Purpose: The aim of this study was to evaluate the impact of our therapy in this kind of pediatric tumors.
Material and methods: 32 consecutive patients with abdominal neuroblastoma, aged between 1 month and 10 years old, median age 3 years old, observed from 1993 through 1997 have been studied. Several parameters: age, ferritin, deletion of the chromosome 1p36, chromosomic ploidy, LDH, N-myc gene amplification and enolase neuron specific were studied and were related with the histology by Joshi and the International Neuroblastoma Staging System (INSS) in order to know the prognosis. All the patients were treated by means of chemotherapy and surgery, and some cases with radiotherapy and bone marrow transplantation.
Results: Two patients presented the tumor in stage I (INSS) and three in stage II. All the patients had a total resection and they live free of disease.
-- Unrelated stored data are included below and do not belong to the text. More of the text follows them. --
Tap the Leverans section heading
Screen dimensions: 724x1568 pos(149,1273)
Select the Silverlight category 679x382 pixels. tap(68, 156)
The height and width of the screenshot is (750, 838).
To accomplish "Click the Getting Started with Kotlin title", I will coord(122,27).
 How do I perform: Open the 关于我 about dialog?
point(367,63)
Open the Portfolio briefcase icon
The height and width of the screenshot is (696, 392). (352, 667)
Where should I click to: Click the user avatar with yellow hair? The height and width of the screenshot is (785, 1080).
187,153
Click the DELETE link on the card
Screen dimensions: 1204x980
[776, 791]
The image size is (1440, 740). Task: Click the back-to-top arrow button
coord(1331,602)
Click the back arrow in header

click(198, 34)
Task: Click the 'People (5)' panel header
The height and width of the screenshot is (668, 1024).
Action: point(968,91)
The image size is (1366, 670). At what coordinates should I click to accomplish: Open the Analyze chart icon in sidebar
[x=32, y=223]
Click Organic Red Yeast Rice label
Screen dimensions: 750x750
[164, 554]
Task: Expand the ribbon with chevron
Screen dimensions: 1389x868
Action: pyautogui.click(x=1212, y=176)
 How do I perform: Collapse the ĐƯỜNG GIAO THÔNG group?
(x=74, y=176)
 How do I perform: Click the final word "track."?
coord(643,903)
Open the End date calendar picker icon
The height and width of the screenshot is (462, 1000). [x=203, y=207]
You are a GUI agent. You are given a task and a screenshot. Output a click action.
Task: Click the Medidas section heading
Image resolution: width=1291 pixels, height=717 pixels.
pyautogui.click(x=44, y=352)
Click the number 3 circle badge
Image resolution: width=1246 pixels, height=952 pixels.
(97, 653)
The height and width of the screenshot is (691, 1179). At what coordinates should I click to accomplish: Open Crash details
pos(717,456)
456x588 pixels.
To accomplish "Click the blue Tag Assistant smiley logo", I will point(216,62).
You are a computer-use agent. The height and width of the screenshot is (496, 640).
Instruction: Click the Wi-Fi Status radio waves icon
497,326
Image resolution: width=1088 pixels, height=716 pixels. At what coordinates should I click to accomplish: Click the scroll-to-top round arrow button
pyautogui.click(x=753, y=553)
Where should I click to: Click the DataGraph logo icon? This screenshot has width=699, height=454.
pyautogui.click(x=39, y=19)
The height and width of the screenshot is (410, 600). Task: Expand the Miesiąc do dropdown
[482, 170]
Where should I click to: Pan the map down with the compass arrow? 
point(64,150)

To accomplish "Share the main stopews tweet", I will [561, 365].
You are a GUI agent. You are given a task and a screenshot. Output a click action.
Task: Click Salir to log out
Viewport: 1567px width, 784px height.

In the state III, two patients did not maintain the follow-up; five live with disease (two with QT without surgery yet, two local recurrences, and one metastasis), and four live free of disease. In the stage IV: five died, two live with disease (1 local recurrence and one metastasis), five live free of disease, and one did not maintain the follow-up. In the stage IV-S, the three patients live free of disease. The method of Kaplan-Meier at 5 years shows a mean of 49 months and a median of 60 months.
Conclusions: 1. Of all the parameters studied, we consider the ones with biggest prognostic efficacy are, the age, the stage INSS, the histology Shimada and the N-myc amplification. 2. The total resection of the tumor keeps being essential for a more favourable prognostic.